Regarding Airbnb, Kontorovich said that the company was now trying to get itself off of the UNHRC blacklist by boycotting Jewish West Bank settlements and there was a danger that other companies could follow suit. He added that it was unclear whether Airbnb would even succeed in getting itself taken off the list since it was not boycotting disputed areas of Jerusalem.
Deputy Minister of Diplomacy in the Prime Minister's Office, Michael Oren commended the “Who Else Profits II” report, stating, "This treatment isn't being handed out to any other country in the world, which means its inherently anti-semitic."
A past similar report by Kontorovich in summer 2017 alleged that the UN Human Rights Council was turning a blind eye to more than 40 European companies that operate in four other areas deemed occupied territory by the UN.
The other occupied areas listed by the reports are: Moroccan-occupied Western Sahara, Turkish-occupied Northern Cyprus, Armenian-occupied Nagorno-Karabakh and Russian-occupied portions of Ukraine.
The extremist American Jewish non-profit organization, The New Israel Fund (NIF) is yet again part and parcel of boycott efforts against the State of Israel. Along with its stated policy of endorsing a boycott against Israel, non-profit organizations financed by the NIF were integral to influencing Airbnb’s decision to remove listings for homes in “Israeli settlements in the Occupied West Bank.”
As a report by NGO Watch noted, “This change in policy was a clear result of a coordinated and well-financed campaign targeting the company by NGOs involved in BDS (boycott, divestment, and sanctions) campaigns against Israel, led by Human Rights Watch (HRW) and Jewish Voice for Peace (JVP), in concert with the UN Human Rights Council (HRC), at least three Israeli groups, and the Palestinian Authority. The funders responsible for this campaign include a number of European governments as well as the US-based Rockefeller Brothers Fund.”

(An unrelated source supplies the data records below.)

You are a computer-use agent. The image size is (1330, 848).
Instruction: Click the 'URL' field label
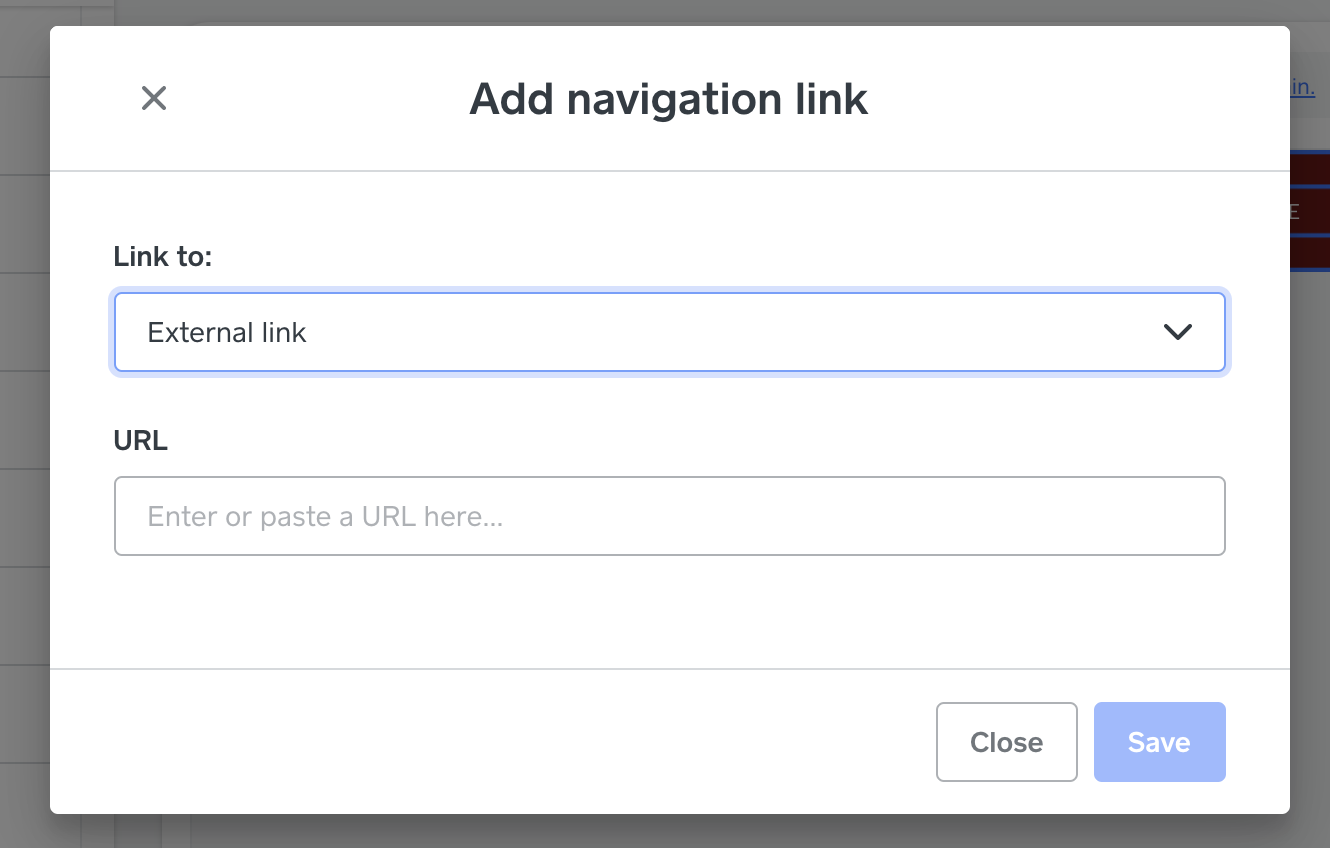point(141,441)
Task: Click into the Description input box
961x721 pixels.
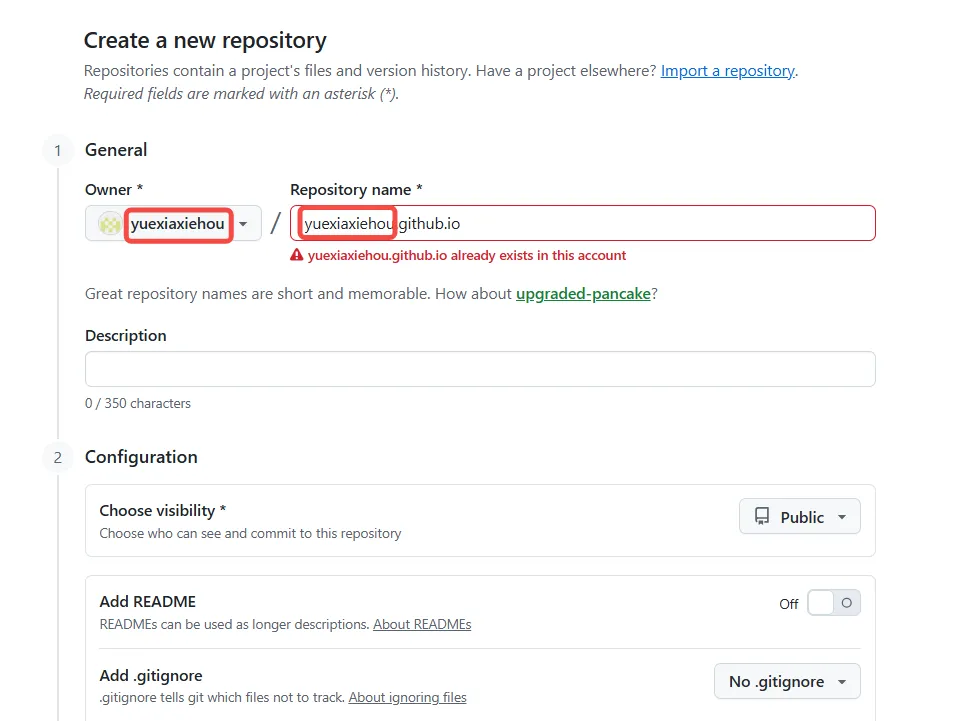Action: pos(480,369)
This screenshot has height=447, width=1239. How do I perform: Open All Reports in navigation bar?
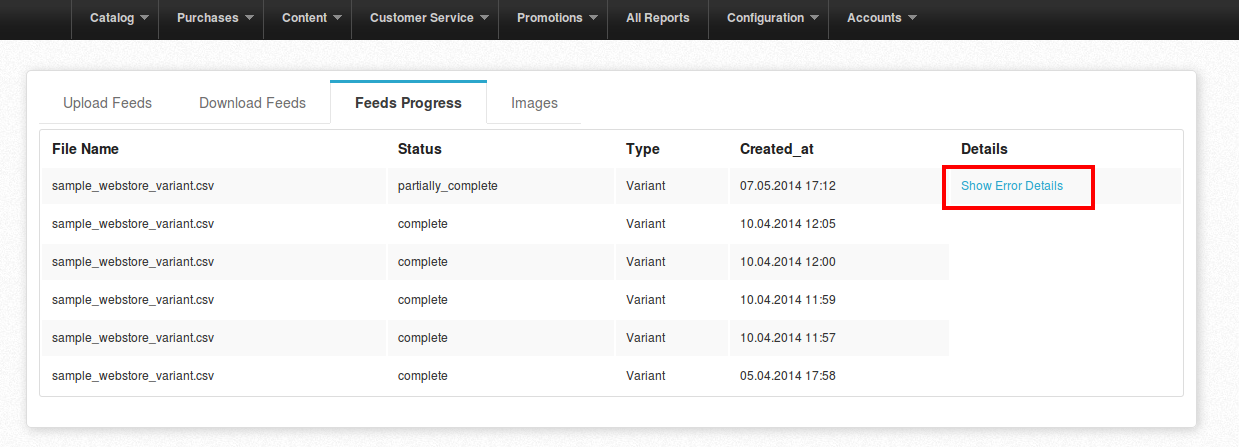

Who are these Israeli non-profits?
Kerem Navot co-authored a November 2018 report with Human Rights Watch, entitled “Bed and Breakfast on Stolen Land:
Tourist Rental Listings in West Bank Settlements” which alleges that that Airbnb (and Booking.com) “facilitat[e] Israel’s unlawful transfer of its citizens to the settlements.” Kerem Navot is funded by NIF, and the organizations leaders come from NIF backed organizations.
Who Profits posted a profile of Airbnb, listing its owners, investors, contact information, and details on “listings on Airbnb’s website …in … illegal settlements in the occupied Palestinian and Syrian territories.”
Airbnb was also featured in the NGO’s October 2017 report and accompanying political campaign, “Touring Israeli Settlements Business and Pleasure for the Economy of Occupation.”
A media outlet financed by NIF, +972 published an article “Airbnb lets you vacation in illegal West Bank Settlements,” which claimed discrimination alleging “thinly veiled discrimination along ethnic or national lines.”
Airbnb was wrong and its decision is racist and Anti-semitic.